PURPOSE: To determine whether Agaricus bisporus lectin (ABL) binds retinal pigment epithelial cells (RPEs), to conduct a preliminary viability study of RPEs exposed to ABL, and to evaluate the effects of ABL on RPE proliferation and RPE-mediated matrix contraction in vitro. METHODS: Using cultured bovine RPEs, immunohistochemistry was used to study ABL binding. Morphologic and trypan blue exclusion techniques were used for toxicity studies. The effect of ABL on RPE proliferation was investigated by [methyl-3H]-thymidine incorporation. The effect of ABL on RPE-mediated matrix contraction was evaluated with RPE-populated three-dimensional collagen matrices. RESULTS: ABL bound to RPE cells. This binding was inhibited by asialomucin. No change in RPE morphology or trypan blue exclusion compared with controls was observed in RPEs incubated with 5 to 60 microg/ml ABL for 3 days. Twenty-four-hour incubations of RPEs with ABL significantly inhibited RPE proliferation in a dose-dependent way, 40 microg/ml ABL inhibited proliferation by 83% (SE 14, P<0.05). ABL showed a dose-dependent significant inhibition of RPE-mediated collagen matrix contraction over 3 days, with 93% inhibition compared with controls by 40 microg/ml lectin (P<0.05).
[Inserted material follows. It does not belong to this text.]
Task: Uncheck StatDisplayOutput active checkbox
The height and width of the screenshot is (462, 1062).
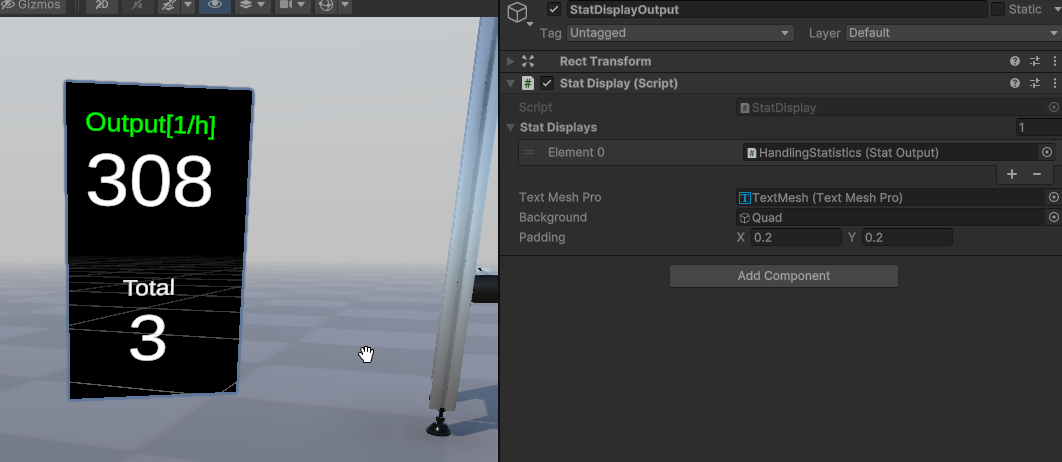Action: (x=554, y=10)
The inhibitory effect of ABL on proliferation and gel contraction was partly reversible after eliminating ABL from the culture medium. CONCLUSIONS: Bovine RPE cells bind ABL, and preliminary evaluations suggest that levels of ABL that are nontoxic to the cells potently inhibit RPE proliferation and RPE-mediated matrix contraction. ABL deserves further investigation as a potential inhibitor of RPE proliferation and cell-mediated matrix contraction in anomalous reparative processes such as proliferative vitreoretinopathy and as a laboratory tool for RPE behavioral studies.